Grate Grills & More is growing in popularity with residents and visitors to the Coast. The store’s motto is “Isn’t life grate?” and owners Mike and George Rogers want their store to grow even more.
“We’ve made ourselves into a destination,” George said. “People come here to gamble or do other things and come by our store.”
The store, located on Pass Road at the site of the former Hooper Sound, is a treasure trove of grills, equipment, rubs, sauces, flavored wood chips and every kind of accessory imaginable for cooking outside. The large building also houses Grate Home & Hearth, Grate Gourmet Shoppe and the Grate Deli & Grille. In these shops, everything from fireplace inserts to chocolate-covered sunflower seeds to gift items and hot Panini sandwiches can be purchased.
That’s a far cry from the beginning of the business, which opened in December 2002 in Biloxi with 2,000 square feet of space. At that time, George, an Air Force retiree, was the sole owner and his brother, Mike, worked as a physical therapist but sometimes filled in at the store. The brothers agree it was on a much smaller scale and struggling.
The Biloxi building that housed the business was badly damaged and the building where Mike worked was destroyed when Hurricane Katrina came ashore in 2005. But the killer storm didn’t keep the Rogers brothers down long, and in November 2005 they moved into their present, much larger space. It started with Grate Grills & More, and as more inventory was added, the other shops within the building opened.
“We wanted to open again soon after the storm. Mike had a vision and saw the potential,” George said. “This was one of the few buildings available. We moved overnight, literally in bags, a truck and shopping carts.”
Mike felt the larger space was justified. “Every time I was there, customers were coming back. It seemed if they came once, they came back,” he said. “The key to success is repeat business, and we just needed to let more people know about it.”
A lot of customers come in to ask about cooking. “They want to talk to people who know how to cook, and we know how to cook,” Mike said. “Our mother taught us, and we’ve been grilling for years. We know quality and want value.”
They get questions about rubs and seasonings for meat, how long to cook certain cuts and recommendations about equipment. While outdoor cooking has long been the domain of men, the Rogers brothers say many women are taking it up, too.
“A guy called today and wanted to know why his brisket was not getting tender,” George said. “You can have $70 or $80 invested in a piece of meat and you don’t want to waste it.”

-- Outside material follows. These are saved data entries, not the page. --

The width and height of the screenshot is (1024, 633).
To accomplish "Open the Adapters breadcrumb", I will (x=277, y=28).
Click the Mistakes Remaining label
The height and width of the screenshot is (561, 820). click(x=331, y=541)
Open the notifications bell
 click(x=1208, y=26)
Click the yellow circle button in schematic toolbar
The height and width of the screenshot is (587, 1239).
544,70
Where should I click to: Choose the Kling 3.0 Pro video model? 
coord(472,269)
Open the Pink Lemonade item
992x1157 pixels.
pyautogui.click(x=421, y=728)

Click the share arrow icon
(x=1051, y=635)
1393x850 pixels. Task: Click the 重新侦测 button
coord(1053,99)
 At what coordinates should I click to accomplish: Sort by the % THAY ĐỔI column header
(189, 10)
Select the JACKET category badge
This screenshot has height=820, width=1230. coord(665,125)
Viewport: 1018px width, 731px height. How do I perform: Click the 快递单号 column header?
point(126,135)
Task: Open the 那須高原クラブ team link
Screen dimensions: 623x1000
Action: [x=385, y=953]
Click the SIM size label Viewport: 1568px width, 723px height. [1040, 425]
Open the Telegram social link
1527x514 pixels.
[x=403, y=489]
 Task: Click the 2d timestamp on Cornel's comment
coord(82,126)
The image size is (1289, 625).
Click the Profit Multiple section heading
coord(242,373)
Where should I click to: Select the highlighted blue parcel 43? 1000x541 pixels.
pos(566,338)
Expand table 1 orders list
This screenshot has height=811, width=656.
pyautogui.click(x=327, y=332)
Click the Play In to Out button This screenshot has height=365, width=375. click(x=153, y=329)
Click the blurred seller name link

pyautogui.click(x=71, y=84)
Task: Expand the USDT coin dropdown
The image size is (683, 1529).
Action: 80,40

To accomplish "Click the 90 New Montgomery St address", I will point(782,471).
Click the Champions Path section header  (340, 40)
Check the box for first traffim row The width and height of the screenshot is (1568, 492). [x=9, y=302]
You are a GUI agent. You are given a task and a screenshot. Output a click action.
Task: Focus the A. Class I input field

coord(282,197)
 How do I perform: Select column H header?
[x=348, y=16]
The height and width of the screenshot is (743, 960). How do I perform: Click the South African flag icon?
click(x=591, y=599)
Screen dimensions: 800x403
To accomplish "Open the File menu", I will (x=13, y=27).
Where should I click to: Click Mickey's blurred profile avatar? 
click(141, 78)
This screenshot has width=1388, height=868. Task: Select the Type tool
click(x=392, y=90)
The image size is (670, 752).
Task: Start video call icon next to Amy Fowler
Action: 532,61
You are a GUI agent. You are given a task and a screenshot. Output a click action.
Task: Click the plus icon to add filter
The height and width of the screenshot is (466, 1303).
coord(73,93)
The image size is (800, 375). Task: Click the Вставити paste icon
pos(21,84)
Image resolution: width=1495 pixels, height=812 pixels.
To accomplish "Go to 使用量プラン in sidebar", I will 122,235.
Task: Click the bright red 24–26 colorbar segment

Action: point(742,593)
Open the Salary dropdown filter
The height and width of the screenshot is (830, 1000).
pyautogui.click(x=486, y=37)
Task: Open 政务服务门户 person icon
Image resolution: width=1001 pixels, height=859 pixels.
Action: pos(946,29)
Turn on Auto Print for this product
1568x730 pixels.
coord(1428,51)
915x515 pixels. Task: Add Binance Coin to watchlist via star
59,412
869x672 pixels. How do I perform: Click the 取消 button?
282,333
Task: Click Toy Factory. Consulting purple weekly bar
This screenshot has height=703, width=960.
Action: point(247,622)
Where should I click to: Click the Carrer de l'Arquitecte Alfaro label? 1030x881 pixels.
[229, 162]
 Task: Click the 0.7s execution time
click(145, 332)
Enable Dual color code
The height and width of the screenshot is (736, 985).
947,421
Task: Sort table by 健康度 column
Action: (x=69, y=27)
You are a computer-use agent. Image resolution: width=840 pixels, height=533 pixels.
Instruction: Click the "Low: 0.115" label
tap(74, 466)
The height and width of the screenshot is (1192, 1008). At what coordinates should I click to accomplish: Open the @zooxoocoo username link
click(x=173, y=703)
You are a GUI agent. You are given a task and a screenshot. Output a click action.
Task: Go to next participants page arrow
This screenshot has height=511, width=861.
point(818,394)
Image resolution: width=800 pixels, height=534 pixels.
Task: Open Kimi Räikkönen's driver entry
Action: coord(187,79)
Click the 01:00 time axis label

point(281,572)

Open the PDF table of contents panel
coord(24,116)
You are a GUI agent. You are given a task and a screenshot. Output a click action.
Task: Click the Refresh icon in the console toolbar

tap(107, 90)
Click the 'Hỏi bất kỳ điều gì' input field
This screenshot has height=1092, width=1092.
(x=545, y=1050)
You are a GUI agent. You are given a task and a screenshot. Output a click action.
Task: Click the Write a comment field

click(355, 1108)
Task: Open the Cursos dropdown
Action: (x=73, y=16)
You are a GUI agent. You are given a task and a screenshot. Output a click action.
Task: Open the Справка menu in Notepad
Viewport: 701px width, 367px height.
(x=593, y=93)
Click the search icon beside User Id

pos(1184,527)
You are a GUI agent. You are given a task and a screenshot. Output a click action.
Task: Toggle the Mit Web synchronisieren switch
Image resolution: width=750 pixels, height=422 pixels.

He tries to explain to customers that a meat thermometer can be their best friend. The brothers smile at some of the grilling stories they hear, admitting that men love cooking over an open fire — the danger of it, as comedian Jeff Foxworthy claims. Some of the store’s customers cook on the professional barbecue circuit.
“We’ve been urged to put together a cookbook, and we’re thinking about it,” George said. “We may add recipes to our Web site.”
One of their hottest selling items is the Big Green Egg, a ceramic smoker and grill based on an ancient Eastern clay smoker. It’s been around since 1974 and can withstand temperature up to 2,000 degrees.
Their biggest selling wood is pecan, but Grate Grills & More carries many more varieties. They also assemble “backyard baskets” for Boss’ Day, Father’s Day and other occasions.
George and Mike are pleased with the business’ rapid growth. However, George said, “I almost had a panic attack when Mike came in with the idea for a deli.”
The deli opened in January of this year with a limited menu that has since broadened. They say the deli may be the only commercial restaurant using a Big Green Egg. Special vents were added for the grill.
“The deli is doing very well,” George said. “We say it has five-star flavor at a two-star price.”
The brothers go onsite and cook for special events, fundraisers, festivals and church events. They have loaner grills when they can’t be present. Additionally, Grate Deli and Grille will soon begin catering.
“Service and keeping customers happy is very important to us,” George said. “We do everything we can for our customers. We’ll take deliveries out if it’s reasonable.”
They’ll also go out and repair the grills they sell, something they say consumers are not likely to encounter at the big box stores. They believe in supporting locally-owned businesses and buying American-made products as much as possible.
Natives of western New York State, the Rogers brothers, including Dan who is not involved with the business, migrated to Mississippi at different times. All love Southern life and are here to stay.
“You can’t do much grilling in five feet of snow,” George said. “Being Yankees, we didn’t know much about grilling, but we learned from some Cajun neighbors after we moved down here. That planted the seed for the business.”
Looking to the future, George and Mike want the business to continue to grow. They’ve even had inquiries about franchising Grate Grills & More.